Return the following from the records below: each line, word for word, starting with the line that contains "The height and" and going on through the line that contains "Sort table by Name column header", with nothing outside that range.

**Source data**:
== == ==

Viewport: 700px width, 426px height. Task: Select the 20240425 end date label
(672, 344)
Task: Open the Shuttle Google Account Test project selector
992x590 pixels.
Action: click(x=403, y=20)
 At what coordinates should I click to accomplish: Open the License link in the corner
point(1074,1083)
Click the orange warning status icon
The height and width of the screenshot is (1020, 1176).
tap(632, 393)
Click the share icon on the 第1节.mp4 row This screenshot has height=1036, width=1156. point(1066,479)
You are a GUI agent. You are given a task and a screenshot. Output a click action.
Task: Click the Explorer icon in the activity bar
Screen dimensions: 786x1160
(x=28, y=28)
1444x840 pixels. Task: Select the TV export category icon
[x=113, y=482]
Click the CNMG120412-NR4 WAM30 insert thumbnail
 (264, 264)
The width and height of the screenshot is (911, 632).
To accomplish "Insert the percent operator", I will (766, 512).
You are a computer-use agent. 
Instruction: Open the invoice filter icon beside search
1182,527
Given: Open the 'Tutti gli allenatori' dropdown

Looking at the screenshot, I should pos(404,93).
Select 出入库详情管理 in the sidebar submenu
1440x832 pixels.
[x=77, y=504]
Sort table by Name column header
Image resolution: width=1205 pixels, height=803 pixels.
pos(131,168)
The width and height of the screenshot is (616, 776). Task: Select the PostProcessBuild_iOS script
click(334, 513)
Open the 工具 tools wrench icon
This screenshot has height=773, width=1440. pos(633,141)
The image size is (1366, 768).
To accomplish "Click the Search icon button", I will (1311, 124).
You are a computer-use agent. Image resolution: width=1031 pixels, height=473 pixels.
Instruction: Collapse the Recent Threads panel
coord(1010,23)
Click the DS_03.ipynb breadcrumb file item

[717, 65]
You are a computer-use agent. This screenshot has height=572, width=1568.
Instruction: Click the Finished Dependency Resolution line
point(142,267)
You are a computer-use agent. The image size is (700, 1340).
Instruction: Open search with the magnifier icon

== == ==

**Response box**:
The height and width of the screenshot is (1020, 1176).
tap(632, 393)
Click the share icon on the 第1节.mp4 row This screenshot has height=1036, width=1156. point(1066,479)
You are a GUI agent. You are given a task and a screenshot. Output a click action.
Task: Click the Explorer icon in the activity bar
Screen dimensions: 786x1160
(x=28, y=28)
1444x840 pixels. Task: Select the TV export category icon
[x=113, y=482]
Click the CNMG120412-NR4 WAM30 insert thumbnail
 (264, 264)
The width and height of the screenshot is (911, 632).
To accomplish "Insert the percent operator", I will (766, 512).
You are a computer-use agent. 
Instruction: Open the invoice filter icon beside search
1182,527
Given: Open the 'Tutti gli allenatori' dropdown

Looking at the screenshot, I should pos(404,93).
Select 出入库详情管理 in the sidebar submenu
1440x832 pixels.
[x=77, y=504]
Sort table by Name column header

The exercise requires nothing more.